McKinsey Says Australia’s Weak Economy Now a ‘National Emergency’
A new report from the global consultancy warns a number of key economic indicators are waning.
Recession-level business investment, dropping productivity, and declining living standards means Australia now faces a “national emergency,” says consulting giant McKinsey and Co.
Australia has had zero labour productivity growth since 2016, which flows through the economy to create higher costs for businesses and consumers, weaker real incomes, and declining competitiveness for investment, McKinsey said in its latest report, “Reviving the ‘golden goose’ of Australia Inc.”
At the same time, people are facing the steepest decline in living standards in 50 years, and without urgent reform and a robust private sector, that indicator could deteriorate further, warned McKinsey senior partner Chris Bradley.
The Productivity Commission estimates that for the three decades before the pandemic, productivity—how efficiently labour produces goods and services—contributed more than 80 percent of income growth.
Partly as a result, real household disposable incomes have also stagnated over the past eight years, in stark contrast to countries like the United States, which has seen a 15 percent rise in incomes due to productivity gains.
Since 2016, only Italy, Finland, France, and Luxembourg have recorded lower rates of productivity than Australia.
Low Productivity in Government Sectors
McKinsey blames Australia’s economic challenges on two main factors: inefficiencies in “non-market sectors”—areas in which government dominates, such as aged care and public services, which have shown no productivity gains for over 20 years; and weak business investment, which remains at the same level seen during the 1990s recession.
In recent years, government expansion has outpaced private sector growth by a factor of three.
Federal government spending reached a record 12.3 percent of nominal GDP in September, and state and federal government demand collectively added 0.6 percentage points to quarterly GDP growth.
Australian Treasurer Jim Chalmers has defended increased government spending in social sectors, crediting it with underpinning recent GDP growth.
“A lot of it is about the care economy, a lot of is about defence spending,” he said.
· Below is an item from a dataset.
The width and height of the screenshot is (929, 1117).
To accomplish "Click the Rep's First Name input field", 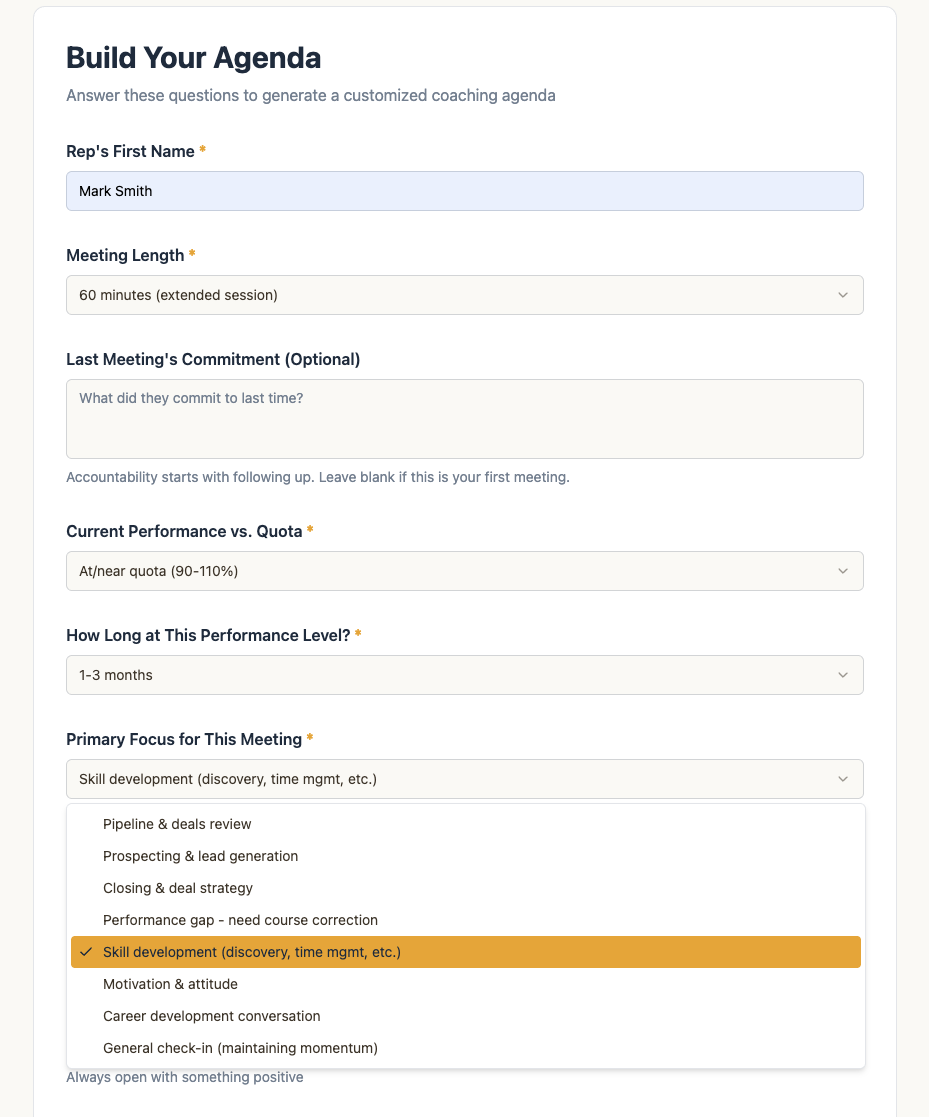I will (464, 191).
However, he conceded that the private sector was the only sustainable driver of economic growth.
More Work Needed to Make Australia Attractive
The report also highlights regulatory burdens and the high effective corporate tax rate of 27 percent, both of which it says have deterred foreign investment.
McKinsey Managing Partner Wesley Walden said the U.S. regulatory environment is conducive to business growth, in contrast to Australia’s significantly more complex frameworks.
The number of clauses in federal law that contain words like “shall,” “must,” “may not,” “required,” and “prohibited” has grown by 50 percent since 2007.
“Everything from infrastructure through to tech, they say that the regulatory context at every level in the US is simpler and easy to navigate, more supportive of deploying capital than what is in Australia,” Walden said.
From Poster Child to Problem Child
The report said Australia had gone from being an “economic poster child” with 33 years of economic growth to an “economic problem child.”
“Our work suggests that over many years of prosperity, first underpinned by hard-won reforms, and then by a terms-of-trade boom, we have developed a sense of complacency and largesse, and the broad movement of policy has been to sap rather than unleash productivity.
“The golden goose that produced our fair and prosperous society is gasping for air,” it warned.
The report calls for bipartisan reform, as happened in the 1980s and 90s, to turn the tide in productivity and secure long-term prosperity.
Responding to the report, Shadow Treasurer Angus Taylor warned, “Productivity is essential to deliver sustainable higher real wages and lower inflation. Real action on productivity is essential so the next generation can enjoy a better quality of life than the one before it.
“The OECD and experts are clear: governments need to rein in spending, reduce debt, and deregulate their economies to boost investment, innovation, and economic growth.
“The latest OECD Economic Outlook confirmed there is no light at the end of the tunnel for the economy under Labor, with Australia’s economy growing below the world and G20 average over the next three years and forecast to have higher inflation than Germany, Spain, Japan, France, Canada, Korea, and the United States next year.”
Last week economic data was released that showed annual Gross Domestic Product (GDP) growth had fallen to 0.8 percent in September from one percent in June—the weakest rate of annual GDP growth since the early 1990s recession (other than during the pandemic) and the seventh straight quarterly decline in GDP per person.